During the Situation and Behavior steps, aim for steady but relaxed eye contact of about three to five seconds at a time. During Impact, you can soften your gaze slightly. When the other person responds, hold strong, attentive eye contact to signal you are genuinely listening.
Why do eye contact scripts work better than improvising your gaze?
When you are nervous or delivering difficult feedback, your eyes often drift or lock up in ways that read as evasive or aggressive. Having a prepared gaze strategy removes one variable from a high-stakes moment, so your body language supports your words instead of undermining them.
Where should you look when the other person gets defensive during feedback?
Maintain calm, steady eye contact without staring. Dropping your gaze reads as submission or guilt. Holding a fixed stare escalates tension. A soft, sustained look of three to four seconds, then a brief natural break, signals confidence and respect simultaneously.
How do eye contact scripts connect to the S.B.I. Method?
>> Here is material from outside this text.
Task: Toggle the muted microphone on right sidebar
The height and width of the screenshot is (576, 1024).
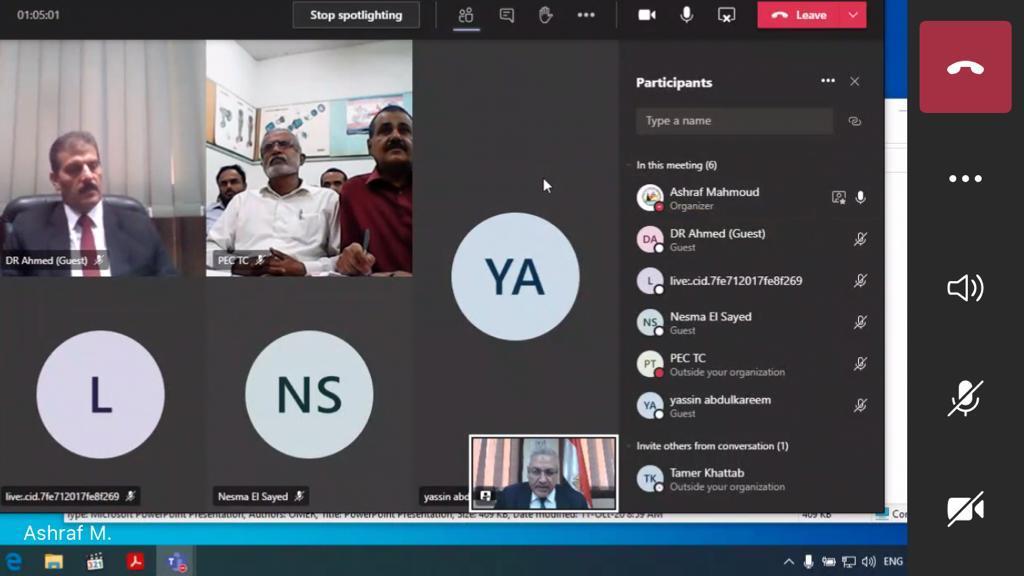Action: (x=965, y=398)
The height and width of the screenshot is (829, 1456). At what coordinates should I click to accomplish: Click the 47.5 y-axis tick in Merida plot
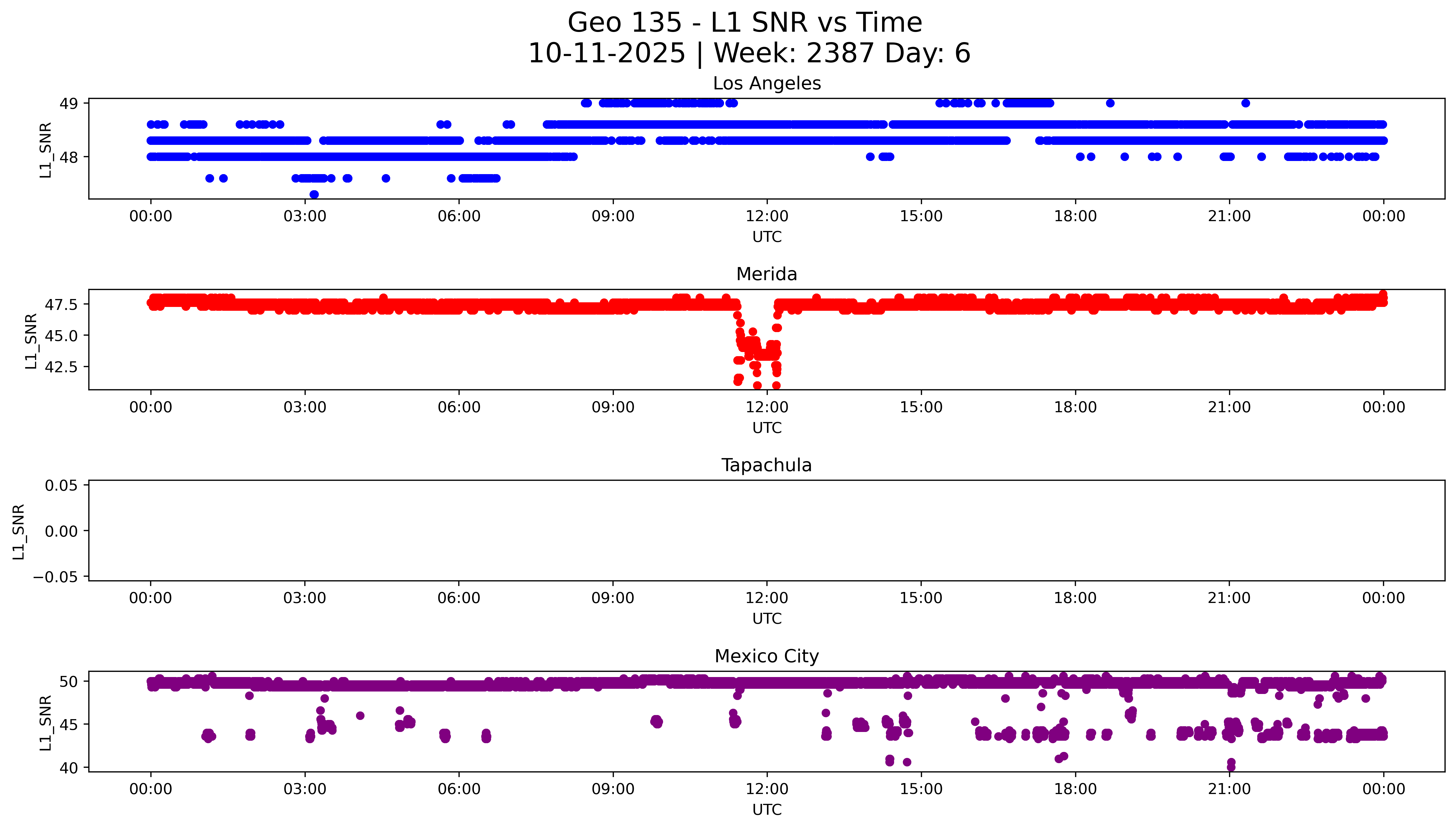[62, 304]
The S.B.I. Method structures what you say across Situation, Behavior, and Impact. Eye contact scripts tell you where to direct your gaze at each phase. Together they ensure your verbal message and your nonverbal signals are working in the same direction throughout the conversation.
Can eye contact scripts be used for positive feedback too?
Absolutely. Warm, sustained eye contact during positive S.B.I. feedback signals that your recognition is genuine, not perfunctory. The scripts in this article include a positive feedback version specifically because where you look during praise matters as much as where you look during correction.